Man mag jetzt viel von Wahlkampfmanövern sprechen oder Wahlkampfmanöver unterstellen, weil die Koalitionsfraktionen das gerade blockieren. Ich glaube, die eigentliche Frage ist doch viel größer; denn sie berührt im Kern unser Verständnis einer parlamentarischen Demokratie.

(Beifall bei der FDP und dem BÜNDNIS 90/DIE GRÜNEN sowie der Abg. Helin Evrim Sommer [DIE LINKE])

30-mal haben Sie in der vergangenen Legislaturperiode mit genau denselben Geschäftsordnungstricks die Debatte, und zwar die Beratung im Ausschuss, über die Öffnung der Ehe für alle verhindert. Am Ende war es den Koalitionsaussagen völlig anderer Parteien und dem Bauchgefühl der Kanzlerin auf einem Podium der „Brigitte“ zu verdanken, dass es überhaupt zu einer parlamentarischen Entscheidung gekommen ist.

(Dr. Petra Sitte [DIE LINKE]: Kann die „Brigitte“ noch einmal einladen?)

**Bereitgestellte Daten**
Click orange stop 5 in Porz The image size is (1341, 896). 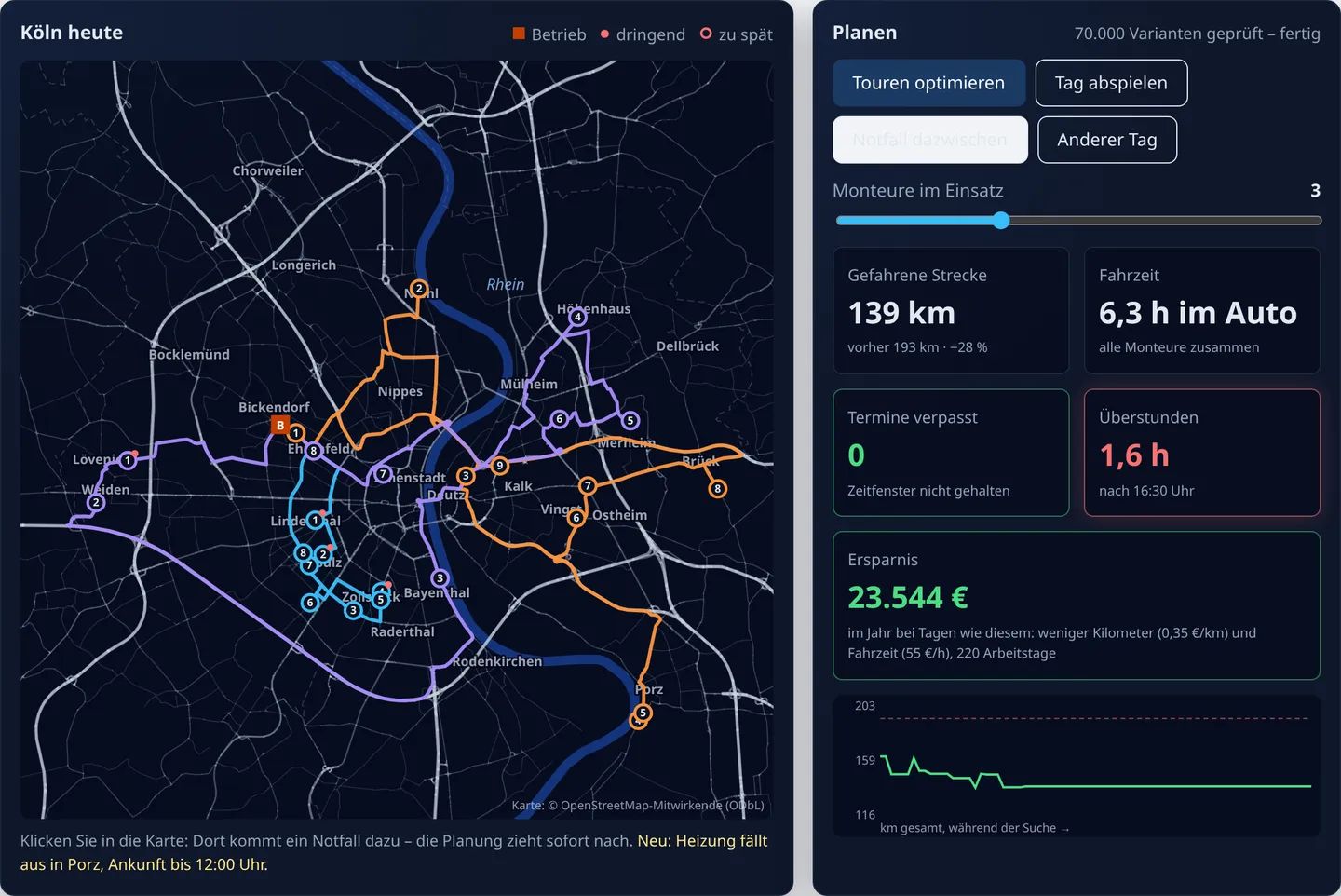[643, 713]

**Die Aufgabenstellung**
• a. Beantworten Sie anhand des vorliegenden Auszugs folgende Fragen:
(i) Was berührt die eigentliche Frage laut dem Redner im Kern?
(ii) Wie oft wurde in der vergangenen Legislaturperiode die Beratung über die Öffnung der Ehe für alle im Ausschuss verhindert?
(iii) Wer ruft am Ende dazwischen?
• b. Erklären Sie anhand des vorliegenden Auszugs, warum es laut dem Redner nicht genügt, nur von Wahlkampfmanövern zu sprechen.
• c. Führen Sie die Rede über die blockierten Ausschussberatungen nach dem letzten Zwischenruf fort.
Die Daten spielen dafür keine Rolle.

**Die Antworten**
• a.
(i) Unser Verständnis einer parlamentarischen Demokratie.
(ii) 30-mal.
(iii) Dr. Petra Sitte (DIE LINKE).

• b. Nach Ansicht des Redners ist die eigentliche Frage viel größer. Sie berührt im Kern unser Verständnis einer parlamentarischen Demokratie.

• c.
Verstehen Sie mich nicht falsch: Das Ergebnis in der Sache war genau richtig und erfreulich. Aber genau dieses Verfahren hat wahnsinnig viel Vertrauen zerstört; denn die parlamentarischen Debatten, auch die öffentlichen Debatten, dienen einer Darstellung von Pro- und Kontraargumenten, sodass jeder politische Entscheidungen nachvollziehen und bewerten kann. Jeder Einzelne von uns, jedes Mitglied dieses Hauses, ist nur dem eigenen Gewissen unterworfen. Aber die Öffentlichkeit, die Bevölkerung, unsere Wählerinnen und Wähler haben ein Anrecht darauf, ganz genau zu erfahren, wie wir uns zu zentralen Fragen der Verfassungsordnung positionieren.

(Beifall bei der FDP, der LINKEN und dem BÜNDNIS 90/DIE GRÜNEN)

Damit nach all dieser Beratungszeit diese zentrale Frage, dieses große, wichtige Vorhaben zum dauerhaften Schutz vor Diskriminierung ganzer Generationen homo-, bisexueller, trans- und intergeschlechtlicher Menschen, nicht am Ende der Legislatur im Papierkorb landet, beantragen wir den sofortigen Übergang in die zweite Lesung; denn ich habe nicht verstanden, was über die Pfingstferien noch passieren soll, was in den letzten zwei Jahren nicht gelungen ist. Wir wissen genau: Nach den Fristen, die der Deutsche Bundestag vorsieht, ist genau jetzt der Zeitpunkt, die letzte Möglichkeit, überhaupt noch eine sinnvolle Beratung durchzuführen.

(Beifall bei der FDP sowie bei Abgeordneten der LINKEN und des BÜNDNISSES 90/DIE GRÜNEN)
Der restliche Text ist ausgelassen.